Short exercise
Reproduce verbatim the portion of the listing that begins with the line containing "1921x1033 pixels. At" and ends with the line containing "(x=40, y=990)", including both of those lines.

Data to process
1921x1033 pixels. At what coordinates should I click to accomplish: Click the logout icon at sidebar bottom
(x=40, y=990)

---

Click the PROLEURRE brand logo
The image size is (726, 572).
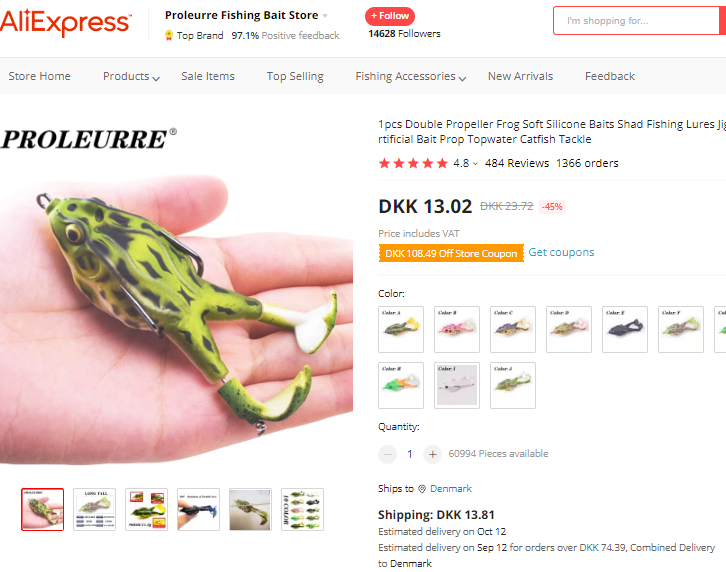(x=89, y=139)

Worked solution
1921x1033 pixels. At what coordinates should I click to accomplish: Click the logout icon at sidebar bottom
(x=40, y=990)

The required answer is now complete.